9. Colocaram fim à democracia, fazendo justiça seletiva através de Farsa à Jato e aumentando a repressão dos movimentos sociais. Índios, sem terra e outras minorias políticas morrem como moscas;

10. Destruíram as leis do trabalho e, juntamente com elas desmantelaram o mercado de trabalho e os rendimentos. Existem 27.585 milhões de trabalhadores subutilizados (desempregados, subempregados, desanimados ou inativos por falta de condições) e 12.575 milhões de trabalhadores desempregados;

11. A desigualdade social explodiu com o golpe. Desde que, em 1960, o IBGE começou a recolher informações sobre os rendimentos da população em recenseamentos demográficos, nunca houve um crescimento tão alto em tão pouco tempo. Índice de Gini e outros indicadores.

12. O golpe causou o maior impasse econômico na história do Brasil. ၢ existe um registo prévio nas contas nacionais de cinco anos de recessão e / ou estagnação;

13. A década que termina em 2020 pode ser considerada perdida para a indústria. Nos últimos nove anos (2011 a 2019) a perda acumulada é de 15 % na indústria. Após cerca de cinquenta anos, o Brasil está saindo do ranking dos 10 maiores países industriais do mundo;

Se a política é entregar a riqueza nacional, os direitos não podem ser sustentados. Existe uma relação directa entre a soberania e os direitos da população. Mesmo porque parte das conquistas da sociedade custa dinheiro, e é necessário financiá-lo com recursos públicos que, em parte, são cobrados com a riqueza que o país tem.

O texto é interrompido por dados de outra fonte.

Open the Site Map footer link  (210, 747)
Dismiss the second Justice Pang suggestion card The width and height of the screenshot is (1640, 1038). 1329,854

O pecado dos governos antes do golpe de 2016 foi querer implementar políticas com um mínimo de soberania. Aproximar-se da China e Rússia, através de BRICS, conquistar mercados na América do Sul e África, apostar em empresas nacionais, reviver a indústria da guerra (construção do submarino atômico e outros convencionais, em associação com a França, compra de helicópteros para Rússia e aviões suecos, sempre com transferência de tecnologia), exploração soberana do pré-sal e colocá-lo ao serviço do povo.

Tudo isso fez com que o Brasil tomasse um curso de colisão com os interesses do imperialismo, especialmente o americano. ၢ entender esse processo significa parar de entender o que acontecerá no Brasil nas próximas décadas.